Ich strahlte wie ein bebender Schiffsmast, stattlich wie eine Theaterkutsche, getrieben durch Donnerwolken, Feuerspiele, Meere von Impulsen, Energiebündel, die pulsierten wie der kräftige Bu­sen einer jungen Frau, die eine Möwe gefangen hat. Zwei gelbe Negeraugen suchten die versagende Hand ab, und eine Gruppe von Schauspielern, wildernd und klingelnd, scherzten in ihrer purzeln­den Art. Mit den Schauspielern spielte ausgelassen ein kleiner Junge, verliebt in seine eigenen Empfindungen, rief er ständig seinen Namen aus. Schrill und laut drang seine Stimme an meine Ohren und betörte sie. Wie von flinken Peitschen angetrieben eilte sie mein Rückgrat rauf und runter. Junge Rehböcke warben um die scheue, zarte Schützenkönigin, die Schwester der Seemöwen, einsam und doch wissend.

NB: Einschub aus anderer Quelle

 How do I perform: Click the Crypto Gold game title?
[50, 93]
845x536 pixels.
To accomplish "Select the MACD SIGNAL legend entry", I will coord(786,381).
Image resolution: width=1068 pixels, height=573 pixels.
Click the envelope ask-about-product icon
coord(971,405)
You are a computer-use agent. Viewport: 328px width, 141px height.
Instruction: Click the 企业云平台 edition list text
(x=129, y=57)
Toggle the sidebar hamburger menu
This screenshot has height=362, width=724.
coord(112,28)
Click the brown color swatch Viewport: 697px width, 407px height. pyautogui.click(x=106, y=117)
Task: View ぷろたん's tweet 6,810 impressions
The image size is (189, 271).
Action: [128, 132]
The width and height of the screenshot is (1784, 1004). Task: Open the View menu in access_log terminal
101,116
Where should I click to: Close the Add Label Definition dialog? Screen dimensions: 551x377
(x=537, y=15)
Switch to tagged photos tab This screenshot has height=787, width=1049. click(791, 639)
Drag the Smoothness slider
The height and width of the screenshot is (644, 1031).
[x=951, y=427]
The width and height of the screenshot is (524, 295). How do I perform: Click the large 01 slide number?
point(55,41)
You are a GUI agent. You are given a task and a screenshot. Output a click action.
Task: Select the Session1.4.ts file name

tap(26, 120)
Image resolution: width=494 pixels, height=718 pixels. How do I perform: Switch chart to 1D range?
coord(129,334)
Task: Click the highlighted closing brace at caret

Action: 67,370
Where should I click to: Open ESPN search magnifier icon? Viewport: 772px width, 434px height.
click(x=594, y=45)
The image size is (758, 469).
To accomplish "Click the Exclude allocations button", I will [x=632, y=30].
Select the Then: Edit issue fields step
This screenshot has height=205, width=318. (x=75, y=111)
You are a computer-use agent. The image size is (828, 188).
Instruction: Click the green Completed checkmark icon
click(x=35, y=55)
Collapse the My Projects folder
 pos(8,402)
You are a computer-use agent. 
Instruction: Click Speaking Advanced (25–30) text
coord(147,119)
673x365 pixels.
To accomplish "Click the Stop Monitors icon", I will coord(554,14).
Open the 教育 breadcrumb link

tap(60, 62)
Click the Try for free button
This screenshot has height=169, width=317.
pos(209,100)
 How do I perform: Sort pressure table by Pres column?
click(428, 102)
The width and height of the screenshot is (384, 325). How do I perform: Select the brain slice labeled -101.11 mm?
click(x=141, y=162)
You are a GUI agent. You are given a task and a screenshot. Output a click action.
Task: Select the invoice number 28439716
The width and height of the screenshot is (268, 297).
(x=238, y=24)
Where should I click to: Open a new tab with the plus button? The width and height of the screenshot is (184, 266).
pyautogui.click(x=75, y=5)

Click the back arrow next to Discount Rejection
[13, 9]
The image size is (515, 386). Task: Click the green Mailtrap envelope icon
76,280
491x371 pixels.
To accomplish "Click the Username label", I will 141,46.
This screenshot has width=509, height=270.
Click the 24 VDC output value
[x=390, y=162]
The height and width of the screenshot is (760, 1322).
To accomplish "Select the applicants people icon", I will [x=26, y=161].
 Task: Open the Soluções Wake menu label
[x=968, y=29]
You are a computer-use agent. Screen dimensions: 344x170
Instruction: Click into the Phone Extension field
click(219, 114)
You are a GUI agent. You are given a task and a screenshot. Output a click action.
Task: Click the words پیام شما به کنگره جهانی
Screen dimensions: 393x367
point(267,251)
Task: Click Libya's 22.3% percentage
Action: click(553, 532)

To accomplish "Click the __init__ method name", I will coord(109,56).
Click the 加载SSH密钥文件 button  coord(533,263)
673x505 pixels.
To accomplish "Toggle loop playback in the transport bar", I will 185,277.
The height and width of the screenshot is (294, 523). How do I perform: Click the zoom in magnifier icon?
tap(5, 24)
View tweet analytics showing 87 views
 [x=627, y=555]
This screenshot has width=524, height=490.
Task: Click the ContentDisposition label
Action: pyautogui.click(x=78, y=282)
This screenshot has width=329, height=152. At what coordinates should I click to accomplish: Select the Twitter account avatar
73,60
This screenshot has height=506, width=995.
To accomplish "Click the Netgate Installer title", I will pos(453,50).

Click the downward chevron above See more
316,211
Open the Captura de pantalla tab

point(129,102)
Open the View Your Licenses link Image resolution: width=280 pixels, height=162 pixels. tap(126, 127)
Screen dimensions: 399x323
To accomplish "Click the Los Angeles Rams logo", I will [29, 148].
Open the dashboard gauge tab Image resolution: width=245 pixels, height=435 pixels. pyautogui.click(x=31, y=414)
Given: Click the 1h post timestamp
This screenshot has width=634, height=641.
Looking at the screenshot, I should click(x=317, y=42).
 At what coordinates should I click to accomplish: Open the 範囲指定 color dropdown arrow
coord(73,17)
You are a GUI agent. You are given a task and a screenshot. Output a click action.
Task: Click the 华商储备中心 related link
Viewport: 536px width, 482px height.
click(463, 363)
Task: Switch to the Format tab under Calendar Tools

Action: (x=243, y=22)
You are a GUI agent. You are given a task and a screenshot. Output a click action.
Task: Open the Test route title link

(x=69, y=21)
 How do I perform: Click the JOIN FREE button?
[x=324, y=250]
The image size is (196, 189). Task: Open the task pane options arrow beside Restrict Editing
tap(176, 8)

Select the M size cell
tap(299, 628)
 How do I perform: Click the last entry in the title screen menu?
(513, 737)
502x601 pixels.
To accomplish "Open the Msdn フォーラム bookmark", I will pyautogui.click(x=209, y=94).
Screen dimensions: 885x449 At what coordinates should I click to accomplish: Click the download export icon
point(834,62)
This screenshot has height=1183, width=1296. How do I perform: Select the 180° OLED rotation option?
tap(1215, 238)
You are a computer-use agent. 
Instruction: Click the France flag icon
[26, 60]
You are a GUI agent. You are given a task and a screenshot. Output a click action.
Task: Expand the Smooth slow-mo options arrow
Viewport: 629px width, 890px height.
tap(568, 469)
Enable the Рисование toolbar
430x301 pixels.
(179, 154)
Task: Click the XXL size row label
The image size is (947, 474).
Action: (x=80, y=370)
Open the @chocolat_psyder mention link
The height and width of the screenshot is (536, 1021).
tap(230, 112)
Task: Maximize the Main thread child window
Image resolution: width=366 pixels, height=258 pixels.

Ich sah das Funkeln in ihren Augen, und mein Atem hauchte Herbst. Sie bändigten ihren stolzen Frauengang, Pferdehaare, Fleisch, zerrissene Haferröcke, ich sah mich selbst als Frau, war verrückt nach meinem süßen Atem, total verrückt nach meinem, flachen Atem, stolz auf meinen stolzen, hohen Gang. Und ich sah Beine, azurn und geädert, gefiedert wie eine weinende Nacht,, und Schmückfederhüte ...

Der ein oder andere Leser ist vielleicht jetzt

schon ins Träumen geraten, manch einer fragt sich aber bestimmt, was soll denn das, was erzählt der uns denn da eigentlich? Der Träumende hat das Wesen des Sensitivismus jetzt schon begriffen, der Fragende jedoch gehört zu jenen, die alles genau wissen wollen, die für alles eine Erklärung brauchen, die selbst für das Transzendale noch eine Erklärung fordern, ja sogar für die Antipoden der Psyche. Denen sei hier ein für allemal gesagt (also Ohren auf!): der Sensitivismus erscheint einer einsamen Weinbergschnecke befreiend wie das zerstreuende Summen einer Stubenfliege und einer Stuben­fliege betörend wie der eigene Tod. Noch deutlicher? Das heißt, dass ich bei dem oben geschilderten kontemplativen Erlebnis, das

 

war es nämlich, ein kontemplatives Erlebnis, bis an die Grenzen meines eigenen Seins, die Antipoden der Psyche, vorgedrungen bin. Das ist dann, wenn man an einem Abgrund steht und das ganze Leben vor einem liegt, die ganzen inneren Empfindungen weit ausgebreitet vor einem liegen und man nur hineinzuspringen braucht, wie in einen sprudelnden Brunnen, erfrischend, worin man sich laben kann und kniehoch in seinen eigenen Empfindungen herumwaten. Oder noch deutlicher: Der Sensitivismus überwindet die Absorptions-Filter des menschlichen Gehirns und dringt in die Antipoden der Psyche vor wie ein Polarforscher, dabei fördert er geheime, latente Empfindungen zu Tage. Diese Antipoden trägt jeder Mensch sein ganzes Leben mit sich herum, nur viele sehen sie nie. Wer jedoch von sich behauptet keine latenten Empfindungen zu haben, der nimmt besser ein Telefonbuch zur Hand, als etwas über den Sensitivismus zu lesen. Dieses zu Anfang geschilderte Erlebnis war für die Entwicklung des Sensitivismus von immenser Bedeutung, die ganze Tragweite der

sensitivistischsn Meditations- Trance wurde plötzlich erkennbar. Eine Inspirationsschwemme, einer Offenbarung gleich ergoss sich über mich, eine Orgie an Inspirationsgedanken, ejakulierende Poesie, die in wahren Reizüberflutungen gipfelte, sodass ich mir der großartigen Erlebniswelt meiner Antipoden und Empfindungen bewusst wurde. Diese Erkenntnis war so tiefgreifend, dass ich fast aus dem Fenster gesprungen wäre. Ja, ich wäre fast aus dem Fenster gesprungen! Wer noch niemals den Gedanken hatte aus dem Fenster zu springen, nicht in Suizidabsicht, sondern einfach so, des puren Erlebnises wegen, der gehört zu jenen, die eines Tages, vielleicht beim Fensterputzen, einfach Abstürzen und auf das Pflaster klatschen, ohne zu ihren Antipoden vorgedrungen zu sein.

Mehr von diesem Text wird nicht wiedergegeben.